SOURCE MATERIAL —
━━━━━━━━
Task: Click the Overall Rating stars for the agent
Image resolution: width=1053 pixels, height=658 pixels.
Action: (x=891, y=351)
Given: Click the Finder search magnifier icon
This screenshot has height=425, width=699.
━━━━━━━━
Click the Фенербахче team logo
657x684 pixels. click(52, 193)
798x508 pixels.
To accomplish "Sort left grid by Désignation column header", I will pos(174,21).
━━━━━━━━
EXERCISE REQUIREMENTS —
All lines in the data above from the one with "Given: Click the Finder search magnifier icon" through the one with "This screenshot has height=425, width=699." must be repeated exactly, and no others.

YOUR RESPONSE —
Given: Click the Finder search magnifier icon
This screenshot has height=425, width=699.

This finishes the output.